We’re excited to announce a new peer-reviewed publication in JMIR Formative Research. The research article, conducted as part of Lola Bladt’s PhD research showcases the considerable benefits of using the Minze Homeflow system for home-based uroflowmetry, especially when compared to traditional in-clinic assessments.
In the retrospective analysis, data from 166 participants—including 91 pediatric and 75 adult patients—was captured, resulting in 3214 Homeflow and 129 Hospiflow readings.
These data points underscored Homeflow’s particular value in cases where Hospiflow (in-clinic uroflowmetry) was either unreliable or unsuccessful—most notably among young children. One key finding was that approximately one-fourth of individuals who showed abnormal flow curves in clinical settings actually had normal, bell-shaped flow curves at home. Additionally Hospiflow significantly underestimates Q-max compared to the median Homeflow Q-max.
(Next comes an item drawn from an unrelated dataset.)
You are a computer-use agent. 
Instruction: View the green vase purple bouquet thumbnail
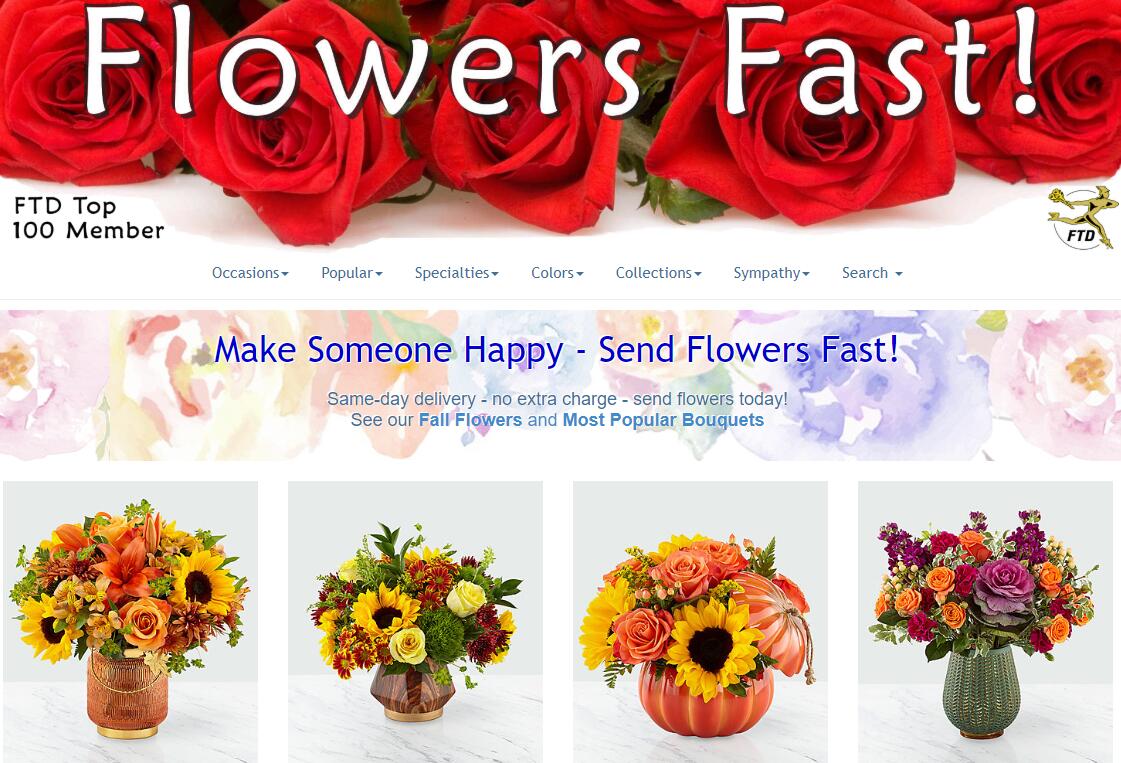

Q-max is used for treatment and disease monitoring and should be as accurate as possible.
The Minze Homeflow system goes beyond basic diagnosis by offering a nuanced view of urological health. It captures comprehensive data including varying bladder volumes, urge levels and time of voiding. As a result, this technology serves as a valuable tool for not just initial diagnoses, but also ongoing patient follow-up, evaluating treatment effectiveness, and home monitoring after surgical or other interventions.
Lower urinary tract symptoms affect a large number of people of all ages and sexes. The clinical assessment typically involves a bladder diary and uroflowmetry test. Conventional paper-based diaries are affected by low patient compliance, whereas in-clinic uroflowmetry measurement face challenges such as patient stress and inconvenience factors. Home uroflowmetry and automated bladder diaries are believed to overcome these limitations.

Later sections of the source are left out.